## Task instructions
Copy out, unchanged, the stretch of rows from the very start through the line containing "(x=170, y=388)".

------ Records supplied

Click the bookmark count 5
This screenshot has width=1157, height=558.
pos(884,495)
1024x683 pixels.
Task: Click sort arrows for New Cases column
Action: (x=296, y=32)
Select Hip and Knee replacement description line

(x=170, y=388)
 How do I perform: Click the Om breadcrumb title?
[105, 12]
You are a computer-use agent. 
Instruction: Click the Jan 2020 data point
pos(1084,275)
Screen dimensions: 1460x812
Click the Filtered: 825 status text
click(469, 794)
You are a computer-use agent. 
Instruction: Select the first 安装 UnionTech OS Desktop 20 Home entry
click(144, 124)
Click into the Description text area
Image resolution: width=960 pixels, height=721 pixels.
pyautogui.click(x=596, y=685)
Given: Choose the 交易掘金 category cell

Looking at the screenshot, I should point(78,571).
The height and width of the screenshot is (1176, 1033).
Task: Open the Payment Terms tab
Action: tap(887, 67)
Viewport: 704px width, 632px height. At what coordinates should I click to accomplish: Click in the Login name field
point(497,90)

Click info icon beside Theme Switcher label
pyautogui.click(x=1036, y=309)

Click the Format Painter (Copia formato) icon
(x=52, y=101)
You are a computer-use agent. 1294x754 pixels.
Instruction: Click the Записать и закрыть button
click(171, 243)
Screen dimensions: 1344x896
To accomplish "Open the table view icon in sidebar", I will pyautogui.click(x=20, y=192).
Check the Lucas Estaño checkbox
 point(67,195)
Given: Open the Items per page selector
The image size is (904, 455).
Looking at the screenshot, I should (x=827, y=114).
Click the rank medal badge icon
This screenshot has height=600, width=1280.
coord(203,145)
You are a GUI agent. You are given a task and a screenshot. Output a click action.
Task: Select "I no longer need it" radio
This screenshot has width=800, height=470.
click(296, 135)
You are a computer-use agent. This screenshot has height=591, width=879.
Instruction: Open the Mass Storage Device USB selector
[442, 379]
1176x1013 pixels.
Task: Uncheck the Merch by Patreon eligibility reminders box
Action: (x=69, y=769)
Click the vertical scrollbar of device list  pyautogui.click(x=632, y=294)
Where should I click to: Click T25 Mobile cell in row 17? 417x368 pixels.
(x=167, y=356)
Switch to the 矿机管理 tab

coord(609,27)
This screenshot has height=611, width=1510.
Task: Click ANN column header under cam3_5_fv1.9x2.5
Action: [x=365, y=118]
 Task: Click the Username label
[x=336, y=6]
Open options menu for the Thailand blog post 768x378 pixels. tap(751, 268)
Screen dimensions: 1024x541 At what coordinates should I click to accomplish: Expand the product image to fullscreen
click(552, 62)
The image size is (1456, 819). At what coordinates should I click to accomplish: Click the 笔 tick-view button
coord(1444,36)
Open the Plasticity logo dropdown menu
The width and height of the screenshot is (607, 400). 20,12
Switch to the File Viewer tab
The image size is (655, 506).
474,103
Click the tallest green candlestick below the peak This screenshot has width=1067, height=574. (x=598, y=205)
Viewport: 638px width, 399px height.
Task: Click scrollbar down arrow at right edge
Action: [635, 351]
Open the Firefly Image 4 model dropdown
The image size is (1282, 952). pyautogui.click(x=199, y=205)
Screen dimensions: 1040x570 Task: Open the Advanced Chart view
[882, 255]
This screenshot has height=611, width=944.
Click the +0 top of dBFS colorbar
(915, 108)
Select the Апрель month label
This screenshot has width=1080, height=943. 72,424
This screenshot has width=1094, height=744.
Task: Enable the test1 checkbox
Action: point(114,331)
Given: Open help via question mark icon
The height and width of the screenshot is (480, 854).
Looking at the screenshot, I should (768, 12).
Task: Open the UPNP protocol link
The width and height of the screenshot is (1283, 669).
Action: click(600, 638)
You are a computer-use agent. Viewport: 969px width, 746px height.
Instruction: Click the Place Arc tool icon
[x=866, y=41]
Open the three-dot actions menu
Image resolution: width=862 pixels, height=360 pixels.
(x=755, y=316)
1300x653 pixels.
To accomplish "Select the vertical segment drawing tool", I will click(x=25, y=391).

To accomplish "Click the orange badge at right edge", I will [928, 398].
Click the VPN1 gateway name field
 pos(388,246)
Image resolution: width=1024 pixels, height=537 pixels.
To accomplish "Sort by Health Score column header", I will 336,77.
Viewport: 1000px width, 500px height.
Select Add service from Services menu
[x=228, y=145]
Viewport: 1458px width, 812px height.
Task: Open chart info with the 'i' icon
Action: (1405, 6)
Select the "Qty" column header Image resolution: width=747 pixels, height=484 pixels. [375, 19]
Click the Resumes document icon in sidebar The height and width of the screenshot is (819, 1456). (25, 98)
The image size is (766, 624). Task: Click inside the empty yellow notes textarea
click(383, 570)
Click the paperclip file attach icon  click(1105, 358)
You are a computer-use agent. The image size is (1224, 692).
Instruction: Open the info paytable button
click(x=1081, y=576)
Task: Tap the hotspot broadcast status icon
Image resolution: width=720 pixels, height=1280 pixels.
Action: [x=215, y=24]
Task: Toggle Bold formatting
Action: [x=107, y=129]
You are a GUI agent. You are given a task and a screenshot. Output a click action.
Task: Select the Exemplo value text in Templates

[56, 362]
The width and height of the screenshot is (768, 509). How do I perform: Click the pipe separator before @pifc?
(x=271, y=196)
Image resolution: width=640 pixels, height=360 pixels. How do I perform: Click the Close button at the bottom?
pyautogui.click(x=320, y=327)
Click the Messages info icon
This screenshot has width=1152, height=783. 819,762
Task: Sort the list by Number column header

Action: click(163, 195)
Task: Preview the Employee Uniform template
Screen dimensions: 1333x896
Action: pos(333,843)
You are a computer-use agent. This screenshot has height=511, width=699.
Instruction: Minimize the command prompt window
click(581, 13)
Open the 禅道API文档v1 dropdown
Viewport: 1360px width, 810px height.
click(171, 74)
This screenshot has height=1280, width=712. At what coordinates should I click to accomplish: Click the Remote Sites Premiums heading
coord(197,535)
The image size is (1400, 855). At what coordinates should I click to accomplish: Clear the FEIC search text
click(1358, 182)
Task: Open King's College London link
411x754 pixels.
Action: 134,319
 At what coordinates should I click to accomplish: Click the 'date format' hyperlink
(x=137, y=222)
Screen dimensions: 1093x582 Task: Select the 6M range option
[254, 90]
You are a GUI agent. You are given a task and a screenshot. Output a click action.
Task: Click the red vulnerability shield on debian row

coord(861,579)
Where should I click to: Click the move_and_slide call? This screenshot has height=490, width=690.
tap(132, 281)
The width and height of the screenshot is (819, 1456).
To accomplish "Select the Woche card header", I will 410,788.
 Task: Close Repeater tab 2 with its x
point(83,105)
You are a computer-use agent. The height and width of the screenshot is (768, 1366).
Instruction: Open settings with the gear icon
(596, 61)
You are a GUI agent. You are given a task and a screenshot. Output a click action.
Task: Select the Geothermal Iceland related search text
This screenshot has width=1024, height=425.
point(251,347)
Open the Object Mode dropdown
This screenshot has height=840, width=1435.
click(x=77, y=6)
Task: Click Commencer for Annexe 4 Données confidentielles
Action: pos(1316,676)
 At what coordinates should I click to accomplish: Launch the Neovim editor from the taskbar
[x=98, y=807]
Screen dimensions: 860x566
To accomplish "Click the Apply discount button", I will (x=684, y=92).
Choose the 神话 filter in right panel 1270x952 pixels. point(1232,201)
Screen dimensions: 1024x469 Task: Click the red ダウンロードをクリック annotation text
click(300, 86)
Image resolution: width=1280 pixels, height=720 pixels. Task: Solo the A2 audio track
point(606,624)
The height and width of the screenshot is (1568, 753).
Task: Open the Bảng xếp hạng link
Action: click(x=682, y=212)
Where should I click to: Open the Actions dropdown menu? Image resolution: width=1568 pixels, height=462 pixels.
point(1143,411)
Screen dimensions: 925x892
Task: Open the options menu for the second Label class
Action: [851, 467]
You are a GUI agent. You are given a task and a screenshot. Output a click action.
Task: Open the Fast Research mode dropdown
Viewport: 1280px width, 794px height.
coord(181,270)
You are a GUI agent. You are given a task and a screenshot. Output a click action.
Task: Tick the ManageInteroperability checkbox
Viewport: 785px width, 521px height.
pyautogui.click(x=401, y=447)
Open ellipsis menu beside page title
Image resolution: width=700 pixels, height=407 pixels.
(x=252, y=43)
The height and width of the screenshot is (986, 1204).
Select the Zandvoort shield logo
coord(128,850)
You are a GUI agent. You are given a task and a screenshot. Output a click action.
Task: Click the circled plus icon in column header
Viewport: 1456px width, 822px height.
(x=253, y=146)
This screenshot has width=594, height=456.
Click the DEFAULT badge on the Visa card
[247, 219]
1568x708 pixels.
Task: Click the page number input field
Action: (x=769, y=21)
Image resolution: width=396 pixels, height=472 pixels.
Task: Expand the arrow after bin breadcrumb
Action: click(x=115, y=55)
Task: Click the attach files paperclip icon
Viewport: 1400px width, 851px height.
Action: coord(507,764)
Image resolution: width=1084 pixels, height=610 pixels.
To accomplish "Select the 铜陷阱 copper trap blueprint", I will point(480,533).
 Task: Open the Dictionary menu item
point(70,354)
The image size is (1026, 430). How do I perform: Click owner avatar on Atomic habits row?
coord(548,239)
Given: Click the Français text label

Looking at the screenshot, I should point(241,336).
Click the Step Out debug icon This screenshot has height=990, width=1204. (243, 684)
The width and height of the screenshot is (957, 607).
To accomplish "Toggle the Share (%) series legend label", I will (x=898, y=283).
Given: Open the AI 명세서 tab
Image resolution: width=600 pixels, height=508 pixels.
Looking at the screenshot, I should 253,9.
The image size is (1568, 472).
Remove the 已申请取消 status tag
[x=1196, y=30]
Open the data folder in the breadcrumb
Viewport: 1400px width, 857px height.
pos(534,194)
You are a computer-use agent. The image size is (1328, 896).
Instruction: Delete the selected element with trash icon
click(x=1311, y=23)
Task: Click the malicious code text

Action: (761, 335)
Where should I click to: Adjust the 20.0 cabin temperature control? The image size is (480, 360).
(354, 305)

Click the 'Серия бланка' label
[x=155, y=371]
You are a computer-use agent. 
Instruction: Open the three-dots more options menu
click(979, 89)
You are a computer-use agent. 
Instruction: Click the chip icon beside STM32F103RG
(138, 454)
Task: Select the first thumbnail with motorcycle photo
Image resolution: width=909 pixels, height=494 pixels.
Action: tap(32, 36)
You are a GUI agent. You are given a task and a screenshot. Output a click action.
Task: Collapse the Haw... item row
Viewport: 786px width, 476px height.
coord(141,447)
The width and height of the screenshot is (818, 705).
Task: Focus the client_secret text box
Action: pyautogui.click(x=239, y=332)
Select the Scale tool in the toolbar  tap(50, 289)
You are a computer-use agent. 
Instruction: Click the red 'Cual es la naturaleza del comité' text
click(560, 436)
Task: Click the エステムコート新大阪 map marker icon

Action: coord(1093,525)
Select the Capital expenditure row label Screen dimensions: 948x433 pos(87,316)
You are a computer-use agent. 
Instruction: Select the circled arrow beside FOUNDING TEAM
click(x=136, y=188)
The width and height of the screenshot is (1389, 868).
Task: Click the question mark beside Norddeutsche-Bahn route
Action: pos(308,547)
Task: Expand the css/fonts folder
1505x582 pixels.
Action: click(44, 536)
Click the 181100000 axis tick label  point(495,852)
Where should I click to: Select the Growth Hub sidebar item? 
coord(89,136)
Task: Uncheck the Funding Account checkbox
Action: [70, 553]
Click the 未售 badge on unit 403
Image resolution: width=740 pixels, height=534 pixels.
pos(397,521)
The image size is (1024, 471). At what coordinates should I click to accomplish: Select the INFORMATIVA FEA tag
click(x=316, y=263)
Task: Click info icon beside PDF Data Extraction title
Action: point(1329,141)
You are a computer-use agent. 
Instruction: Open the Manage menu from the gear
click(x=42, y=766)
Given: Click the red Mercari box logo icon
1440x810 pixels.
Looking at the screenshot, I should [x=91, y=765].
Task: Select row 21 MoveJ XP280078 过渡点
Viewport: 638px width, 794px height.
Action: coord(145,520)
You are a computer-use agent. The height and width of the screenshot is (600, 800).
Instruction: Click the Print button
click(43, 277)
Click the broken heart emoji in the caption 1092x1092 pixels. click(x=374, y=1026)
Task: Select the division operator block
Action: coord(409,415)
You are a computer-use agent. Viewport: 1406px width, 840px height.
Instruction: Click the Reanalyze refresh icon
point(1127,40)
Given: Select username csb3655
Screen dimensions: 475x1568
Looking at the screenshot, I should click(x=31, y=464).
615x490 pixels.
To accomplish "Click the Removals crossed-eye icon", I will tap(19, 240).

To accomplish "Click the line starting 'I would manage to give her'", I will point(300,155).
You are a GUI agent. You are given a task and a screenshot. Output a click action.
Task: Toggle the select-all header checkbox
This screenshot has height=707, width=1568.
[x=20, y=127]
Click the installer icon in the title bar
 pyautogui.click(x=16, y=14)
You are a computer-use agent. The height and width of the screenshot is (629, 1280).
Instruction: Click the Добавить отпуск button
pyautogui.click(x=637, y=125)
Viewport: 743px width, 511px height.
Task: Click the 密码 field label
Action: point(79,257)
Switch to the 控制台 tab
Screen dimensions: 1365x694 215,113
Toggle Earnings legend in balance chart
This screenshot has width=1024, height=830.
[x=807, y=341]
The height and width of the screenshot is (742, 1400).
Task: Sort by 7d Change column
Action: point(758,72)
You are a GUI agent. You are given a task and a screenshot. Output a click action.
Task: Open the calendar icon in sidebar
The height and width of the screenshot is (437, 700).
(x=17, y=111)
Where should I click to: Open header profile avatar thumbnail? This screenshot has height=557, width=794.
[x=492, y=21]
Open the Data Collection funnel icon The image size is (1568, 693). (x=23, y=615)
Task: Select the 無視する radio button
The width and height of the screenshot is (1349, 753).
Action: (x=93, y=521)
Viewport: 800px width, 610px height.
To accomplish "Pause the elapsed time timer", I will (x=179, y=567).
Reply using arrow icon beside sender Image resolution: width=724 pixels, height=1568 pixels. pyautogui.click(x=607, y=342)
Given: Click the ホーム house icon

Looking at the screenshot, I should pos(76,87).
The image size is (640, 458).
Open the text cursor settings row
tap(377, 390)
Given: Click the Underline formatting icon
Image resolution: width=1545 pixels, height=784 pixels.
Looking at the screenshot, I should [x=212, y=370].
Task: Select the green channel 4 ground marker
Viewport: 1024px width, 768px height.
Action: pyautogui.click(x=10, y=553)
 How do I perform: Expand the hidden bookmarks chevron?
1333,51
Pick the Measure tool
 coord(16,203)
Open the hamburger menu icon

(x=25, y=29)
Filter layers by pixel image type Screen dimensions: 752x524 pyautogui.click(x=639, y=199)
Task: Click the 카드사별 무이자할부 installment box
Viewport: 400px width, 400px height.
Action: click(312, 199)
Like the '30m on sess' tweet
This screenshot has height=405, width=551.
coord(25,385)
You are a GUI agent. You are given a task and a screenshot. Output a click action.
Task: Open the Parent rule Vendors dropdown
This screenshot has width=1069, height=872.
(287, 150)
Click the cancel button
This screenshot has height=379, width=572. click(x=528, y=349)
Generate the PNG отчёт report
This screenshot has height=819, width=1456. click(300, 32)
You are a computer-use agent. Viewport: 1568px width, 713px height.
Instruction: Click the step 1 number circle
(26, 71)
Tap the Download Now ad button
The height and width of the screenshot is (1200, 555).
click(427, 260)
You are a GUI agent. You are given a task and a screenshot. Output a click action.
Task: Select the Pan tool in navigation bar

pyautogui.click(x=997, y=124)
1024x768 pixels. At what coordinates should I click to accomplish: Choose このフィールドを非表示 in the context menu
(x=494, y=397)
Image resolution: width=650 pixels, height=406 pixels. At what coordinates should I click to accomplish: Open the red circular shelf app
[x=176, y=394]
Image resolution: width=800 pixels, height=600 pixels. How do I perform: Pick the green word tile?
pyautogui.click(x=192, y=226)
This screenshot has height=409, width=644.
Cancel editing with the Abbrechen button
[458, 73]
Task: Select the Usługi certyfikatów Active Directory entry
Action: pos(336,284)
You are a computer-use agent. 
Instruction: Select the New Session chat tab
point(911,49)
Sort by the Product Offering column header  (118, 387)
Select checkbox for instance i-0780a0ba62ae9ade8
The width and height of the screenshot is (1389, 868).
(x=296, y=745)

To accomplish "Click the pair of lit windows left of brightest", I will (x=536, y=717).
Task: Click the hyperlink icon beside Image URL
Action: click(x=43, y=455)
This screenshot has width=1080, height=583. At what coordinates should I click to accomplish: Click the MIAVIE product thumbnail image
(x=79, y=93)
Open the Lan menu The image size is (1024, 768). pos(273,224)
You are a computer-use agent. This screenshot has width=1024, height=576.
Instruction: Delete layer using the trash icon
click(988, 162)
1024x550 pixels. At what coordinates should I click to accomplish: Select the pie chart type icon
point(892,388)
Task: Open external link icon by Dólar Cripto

------------

## Exercise result
Click the bookmark count 5
This screenshot has width=1157, height=558.
pos(884,495)
1024x683 pixels.
Task: Click sort arrows for New Cases column
Action: (x=296, y=32)
Select Hip and Knee replacement description line

(x=170, y=388)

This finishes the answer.